This single word aptly describes the Catholic clergy and faithful of Chicago, particularly at Holy Name Cathedral.
In just two years, this community has twice endured the closing of their church for months at a time.
In February of 2008, a large piece of the cathedral’s decorative ceiling fell to the floor and required every square foot of the roof to be restored and refitted (23,000 pieces in all).
Not even a year later, an early-morning fire ravaged the church’s roof, destroying many recent repairs and leaving more than a foot of water in the sanctuary.
Amidst the utter destruction, however, hid a silver lining.
Engineers and firefighters later relayed that without the broken ceiling and its ensuing structural renovations in 2008, the water from the fire in 2009 would likely have collapsed the roof in its entirety.
Rising From the Fire
Amazingly, this isn’t the first time Holy Name has risen from ashes.
In 1871, the Great Chicago Fire claimed what was then Holy Name Church.
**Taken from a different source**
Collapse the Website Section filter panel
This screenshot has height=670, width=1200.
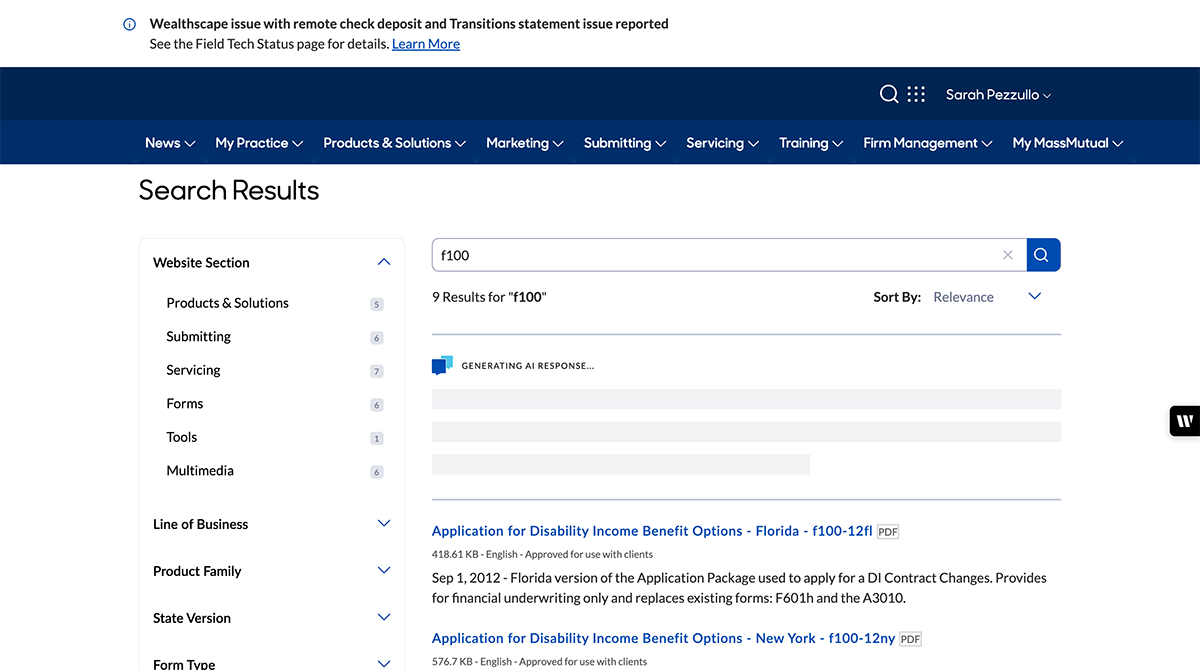[383, 262]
Although it didn’t house the bishop’s chair, Holy Name often hosted official liturgies because it offered more space than St. Mary’s Cathedral. When the same fire destroyed St. Mary’s as well, Bishop Thomas Foley deemed Holy Name to be the site of the future cathedral.
In the meantime, parishioners crowded into a makeshift “shanty cathedral” for Sunday Mass. The crude wooden structure even utilized two doors from homes that had been burned in the city-wide catastrophe, reflecting the plight of so many neighborhood families.
Four long years later, Bishop Foley dedicated the new Holy Name Cathedral: the same Gothic stone landmark that stands today.
When I visited the Windy City for the first time last fall, I was pleased to find Holy Name Cathedral within steps of the public transportation system. Along with my mother and sister, I enjoyed a walking tour of the Lake Michigan shore and Navy Pier and planned to attend Sunday Mass before heading home.
As we entered the cathedral from State Street, I was amazed at the enormity of the bronze doors. In fact, each door weighs over 1,000 pounds!
When we approached the sanctuary, my eyes were immediately drawn toward the spectacular wooden ceiling, which I appreciated all the more knowing the magnitude of the damage just seven months earlier. The rich reddish-brown wood paired with intricately carved images and patterns.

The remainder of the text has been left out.